• PROBLEM STATEMENT:
Copy the records below exactly, leaving out every picture.

Data entries

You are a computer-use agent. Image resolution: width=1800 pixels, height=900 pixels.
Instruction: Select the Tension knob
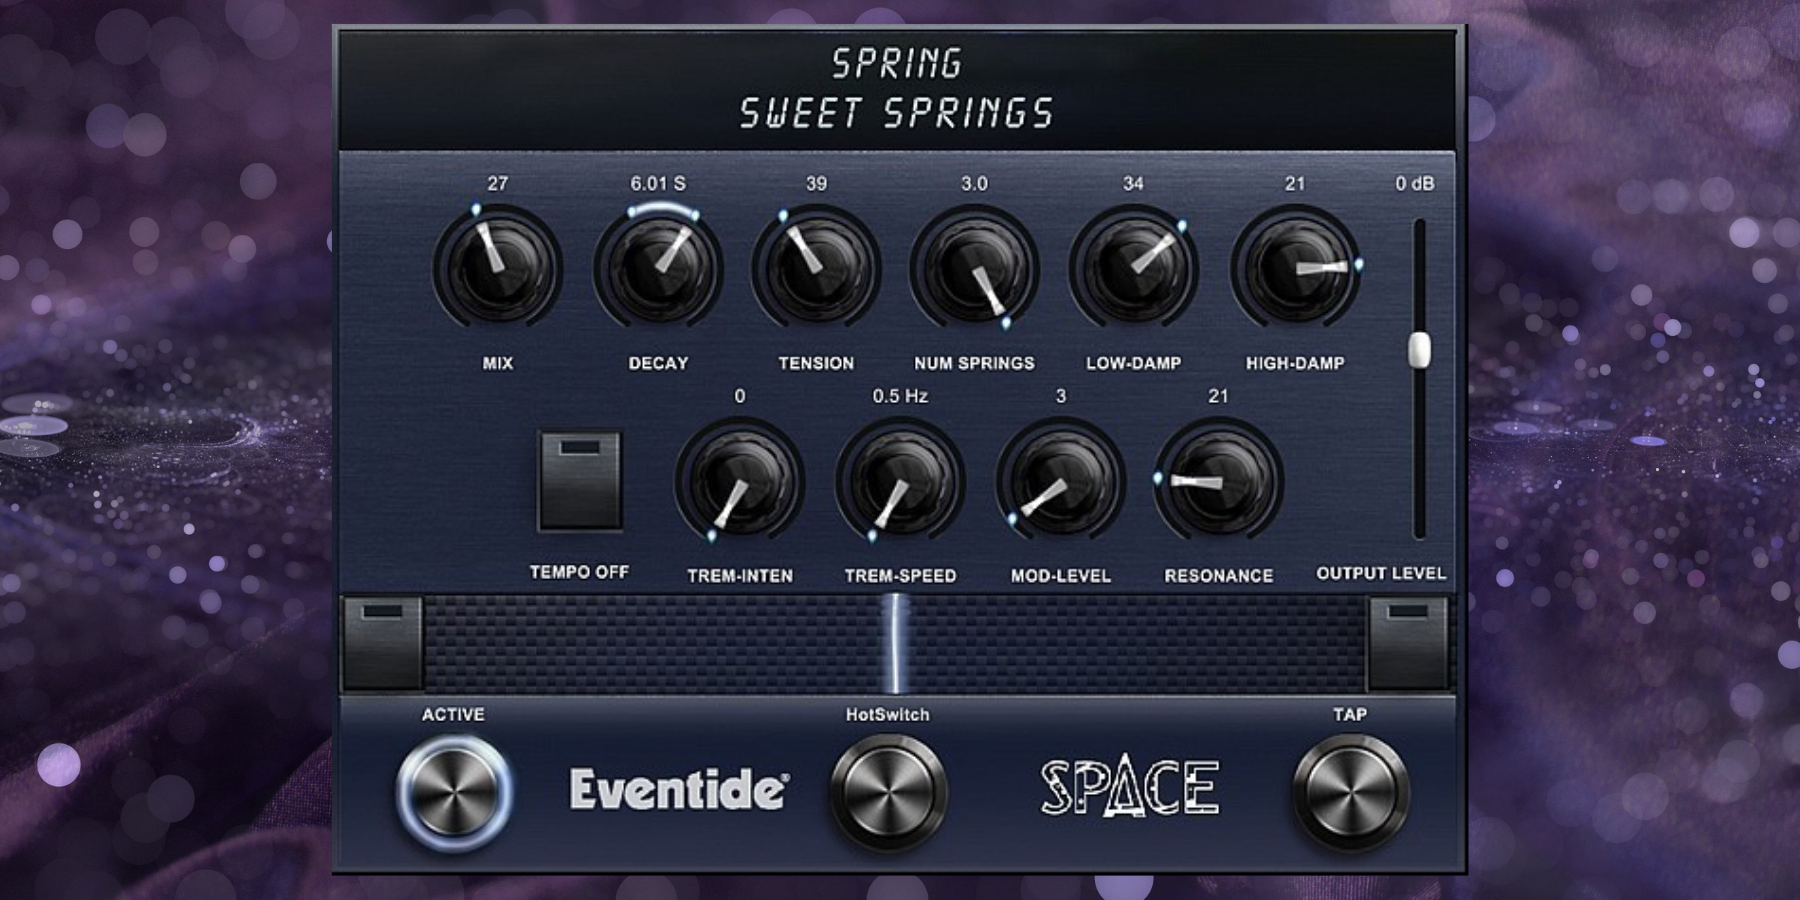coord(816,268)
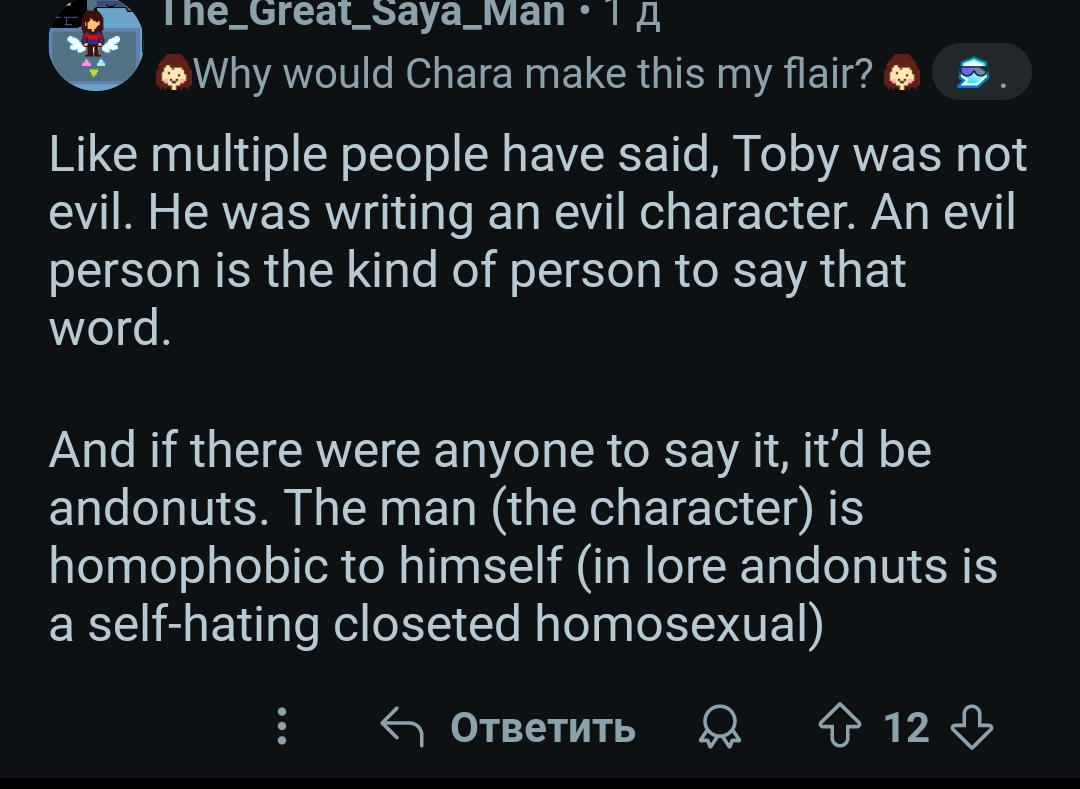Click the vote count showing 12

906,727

• OUTPUT OF THE EXERCISE:
You are a computer-use agent. Image resolution: width=1800 pixels, height=900 pixels.
Instruction: Select the Tension knob
coord(816,268)
Click the vote count showing 12

906,727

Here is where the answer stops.